(February) Last week, the BLS released the Consumer Price Index number for January 2012. CPI is the most widely used measure of inflation in the United States. In January, the Consumer Price Index rose 0.2%, for an annualized rate of 2.9%. Expectations for January CPI were slightly higher, around 0.3%
Core inflation, which removes the most volatile components of CPI (food and energy prices), also rose 0.2%. This was in line with expectations.
The stated goal of The Federal Reserve is to keep CPI at 2.0%. However, the market did not have as strong reaction to the number. The securities which should be the most heavily impacted by the release of CPI number are TIPS (Treasury Inflation Protected Securities).
The principal value of a TIPS is directly linked with CPI.
If CPI goes up 2.0%, so will the principal value of the TIPS bonds. The 10 year TIPS barely moved with its price decreasing 1/16 of point. In another words, nobody was shocked by the numbers or thought it would have an impact on the FED’s interest rate policy.
The inflation number is however bad news for those living on limited income from investments, given where interest rates currently stand. A typical 1 year CD pays around 0.76% APY. An investor in CD’s would in fact be losing money in terms of their ability to purchase goods and services.
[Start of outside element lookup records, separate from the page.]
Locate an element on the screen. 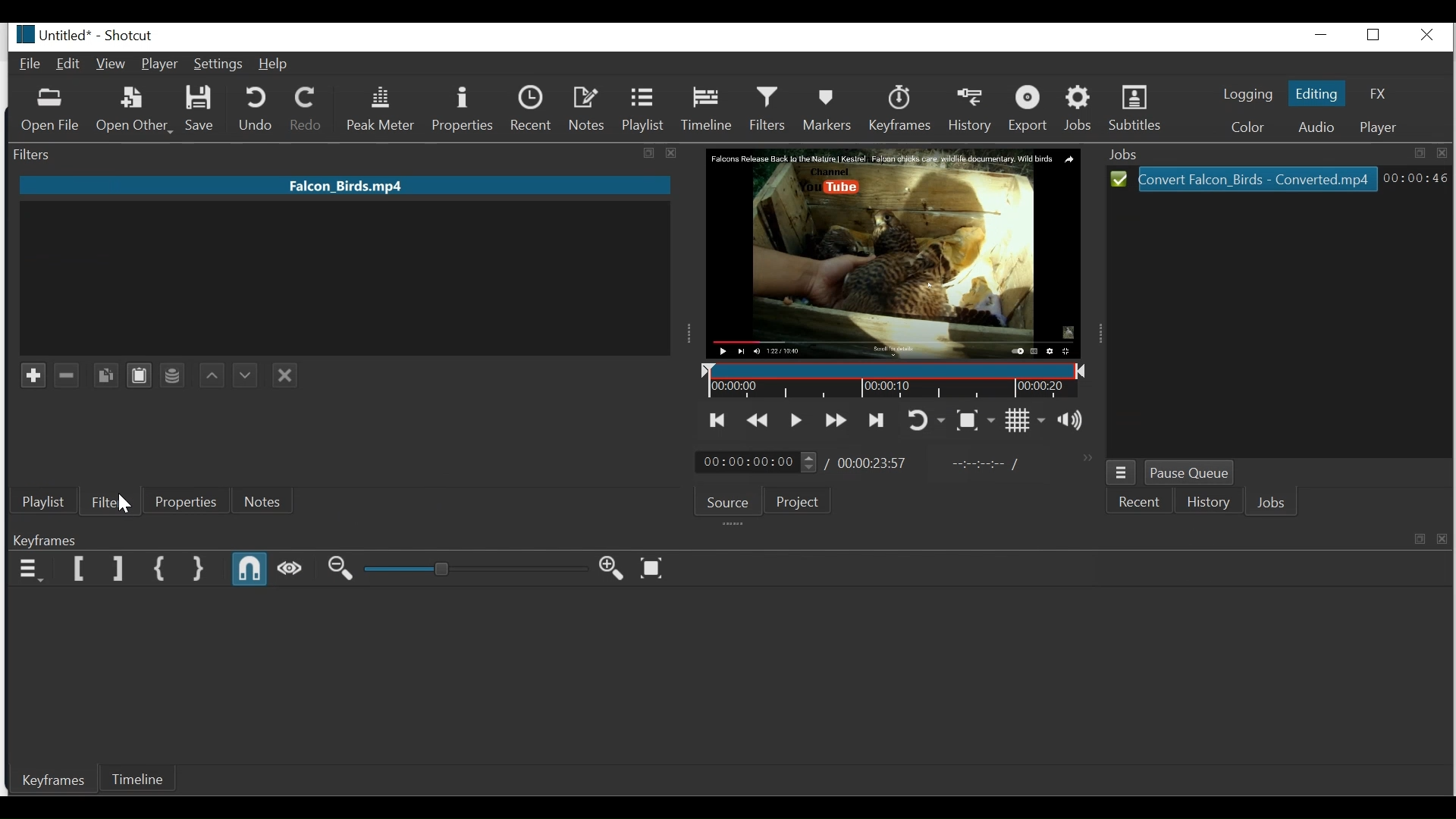 The width and height of the screenshot is (1456, 819). Zoom Keyframe to fit is located at coordinates (655, 567).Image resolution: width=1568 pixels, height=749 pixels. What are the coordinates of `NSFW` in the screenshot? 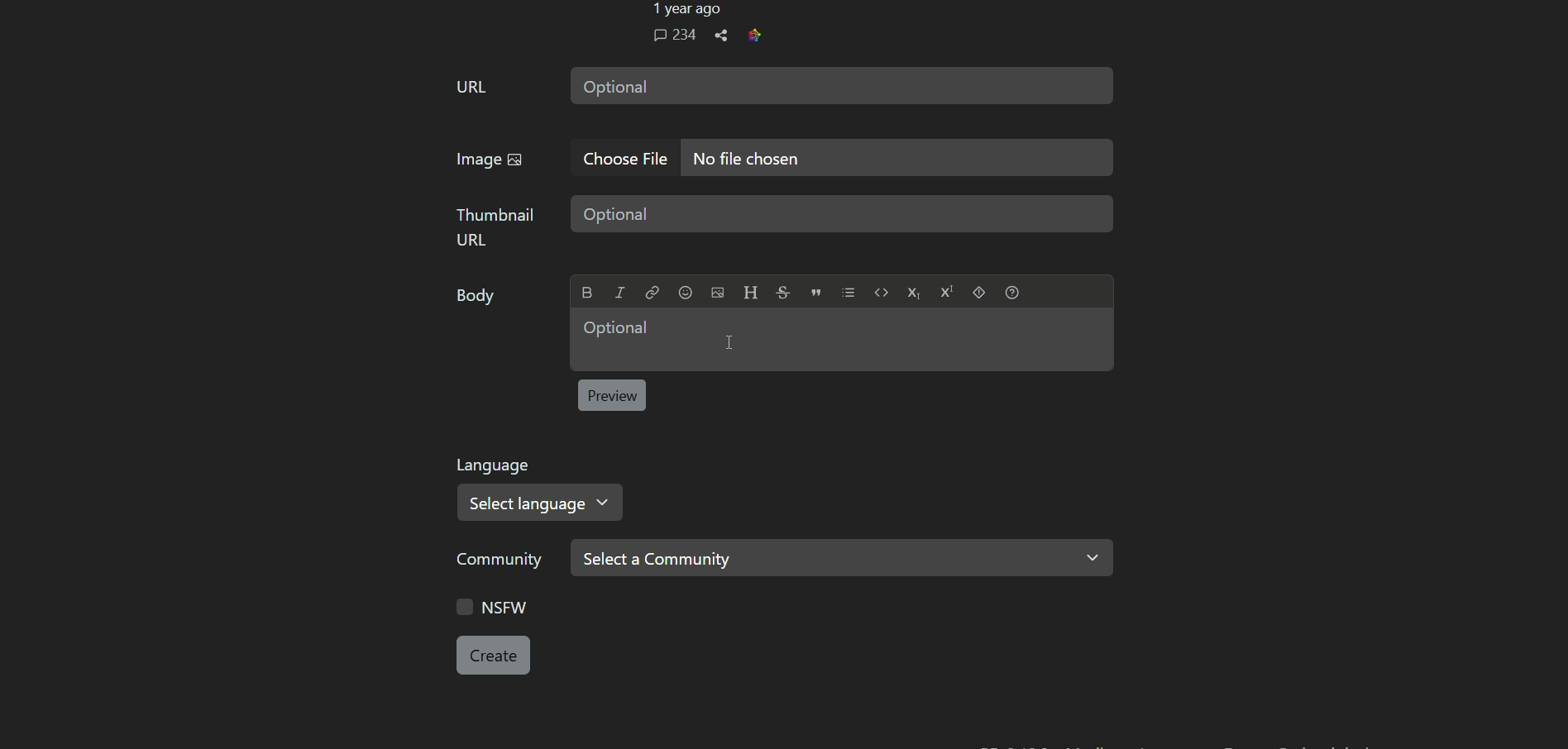 It's located at (494, 606).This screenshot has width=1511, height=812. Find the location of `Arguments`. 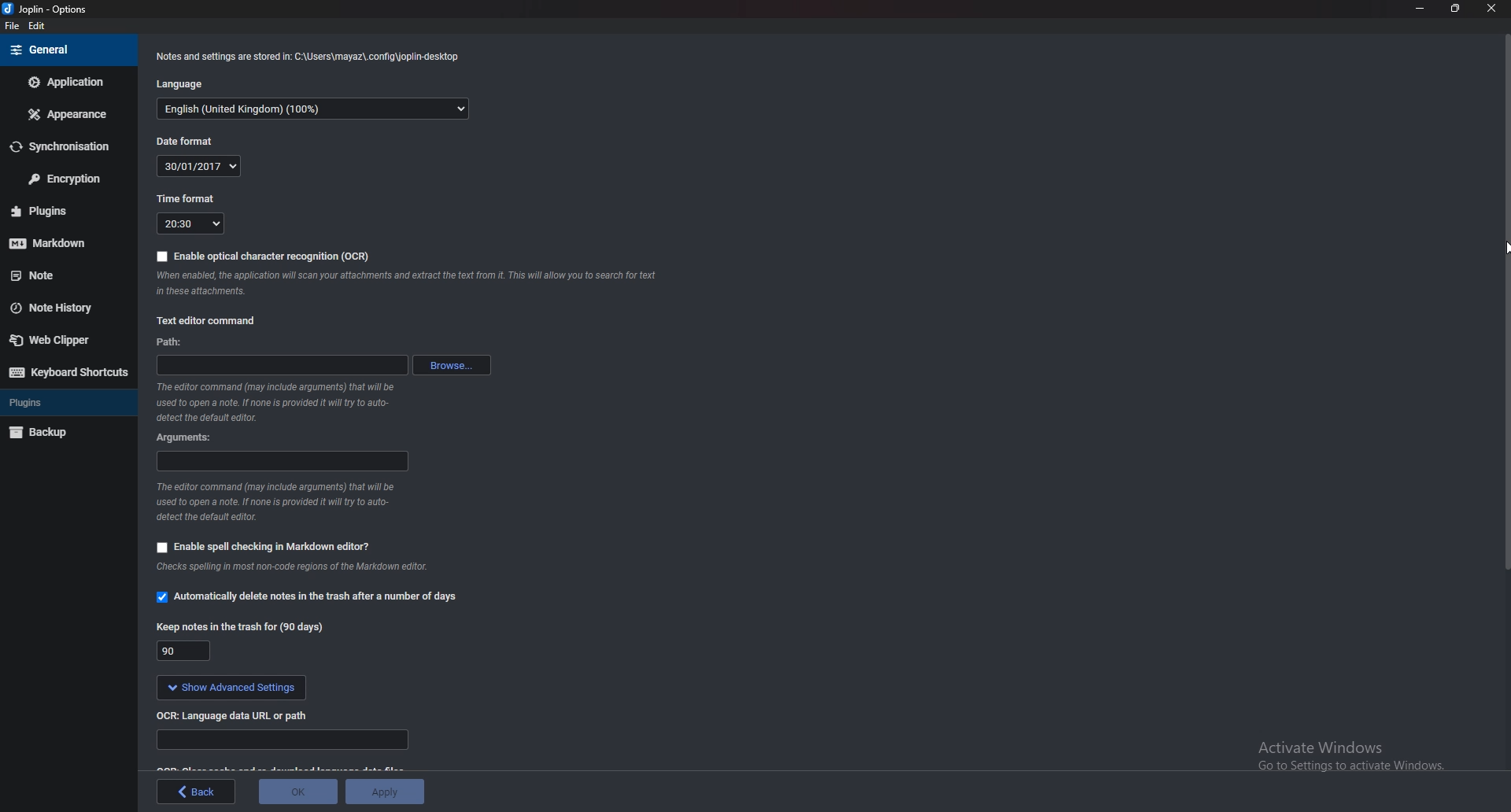

Arguments is located at coordinates (191, 437).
After a year, $10,000 invested in a 1 year CD would be worth $10,076. However, to buy the same amount of “stuff” that $10,000 bought a year ago, an investor would need $10,290. In short, the “Real Interest Rate” (interest minus inflation), is negative. This is very abnormal. Typically, the real interest rate is between 1 and 2%. (See Table Below showing historical real interest rates).
This abnormal situation may last until the end of 2014. The Federal Reserve has been actively keeping interest rates low in order to spur economic growth and reduce unemployment. In the most recent meeting, the consensus view among FOMC members (the decision makers) was that their low interest rate policy would continue for the next two years.